Records from a dataset
╔══

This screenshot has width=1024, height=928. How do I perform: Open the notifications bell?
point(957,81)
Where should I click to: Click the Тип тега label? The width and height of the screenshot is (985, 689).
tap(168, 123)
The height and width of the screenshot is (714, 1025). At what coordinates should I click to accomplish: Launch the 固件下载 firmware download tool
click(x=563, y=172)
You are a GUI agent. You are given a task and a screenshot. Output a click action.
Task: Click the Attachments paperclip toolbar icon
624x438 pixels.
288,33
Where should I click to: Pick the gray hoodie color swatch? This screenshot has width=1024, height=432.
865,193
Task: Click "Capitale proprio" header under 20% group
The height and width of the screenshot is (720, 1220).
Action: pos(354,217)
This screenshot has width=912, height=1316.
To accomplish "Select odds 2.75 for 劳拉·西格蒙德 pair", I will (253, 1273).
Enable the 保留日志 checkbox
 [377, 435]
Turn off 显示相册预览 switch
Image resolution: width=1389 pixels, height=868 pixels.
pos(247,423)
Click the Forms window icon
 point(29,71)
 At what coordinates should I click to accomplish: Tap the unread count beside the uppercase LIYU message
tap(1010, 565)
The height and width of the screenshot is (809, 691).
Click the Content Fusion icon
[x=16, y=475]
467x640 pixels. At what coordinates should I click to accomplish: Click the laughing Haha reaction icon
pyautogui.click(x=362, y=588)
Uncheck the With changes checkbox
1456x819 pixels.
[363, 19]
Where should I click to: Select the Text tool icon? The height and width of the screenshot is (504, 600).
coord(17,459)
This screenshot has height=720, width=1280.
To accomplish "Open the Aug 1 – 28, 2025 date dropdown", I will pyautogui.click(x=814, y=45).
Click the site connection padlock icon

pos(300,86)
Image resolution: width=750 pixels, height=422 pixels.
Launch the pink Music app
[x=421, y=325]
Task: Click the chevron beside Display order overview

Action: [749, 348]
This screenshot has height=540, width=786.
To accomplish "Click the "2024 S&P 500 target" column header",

╚══

- _TASK BRIEF_:
Rewrite the data above, swapping "accomplish" for "achieve" and leaving everything else unchanged.

- _WRITTEN SOLUTION_:
This screenshot has width=1024, height=928. How do I perform: Open the notifications bell?
point(957,81)
Where should I click to: Click the Тип тега label? The width and height of the screenshot is (985, 689).
tap(168, 123)
The height and width of the screenshot is (714, 1025). At what coordinates should I click to achieve: Launch the 固件下载 firmware download tool
click(x=563, y=172)
You are a GUI agent. You are given a task and a screenshot. Output a click action.
Task: Click the Attachments paperclip toolbar icon
624x438 pixels.
288,33
Where should I click to: Pick the gray hoodie color swatch? This screenshot has width=1024, height=432.
865,193
Task: Click "Capitale proprio" header under 20% group
The height and width of the screenshot is (720, 1220).
Action: pos(354,217)
This screenshot has width=912, height=1316.
To achieve "Select odds 2.75 for 劳拉·西格蒙德 pair", I will (253, 1273).
Enable the 保留日志 checkbox
 [377, 435]
Turn off 显示相册预览 switch
Image resolution: width=1389 pixels, height=868 pixels.
pos(247,423)
Click the Forms window icon
 point(29,71)
 At what coordinates should I click to achieve: Tap the unread count beside the uppercase LIYU message
tap(1010, 565)
The height and width of the screenshot is (809, 691).
Click the Content Fusion icon
[x=16, y=475]
467x640 pixels. At what coordinates should I click to achieve: Click the laughing Haha reaction icon
pyautogui.click(x=362, y=588)
Uncheck the With changes checkbox
1456x819 pixels.
[363, 19]
Where should I click to: Select the Text tool icon? The height and width of the screenshot is (504, 600).
coord(17,459)
This screenshot has height=720, width=1280.
To achieve "Open the Aug 1 – 28, 2025 date dropdown", I will pyautogui.click(x=814, y=45).
Click the site connection padlock icon

pos(300,86)
Image resolution: width=750 pixels, height=422 pixels.
Launch the pink Music app
[x=421, y=325]
Task: Click the chevron beside Display order overview

Action: [749, 348]
This screenshot has height=540, width=786.
To achieve "Click the "2024 S&P 500 target" column header",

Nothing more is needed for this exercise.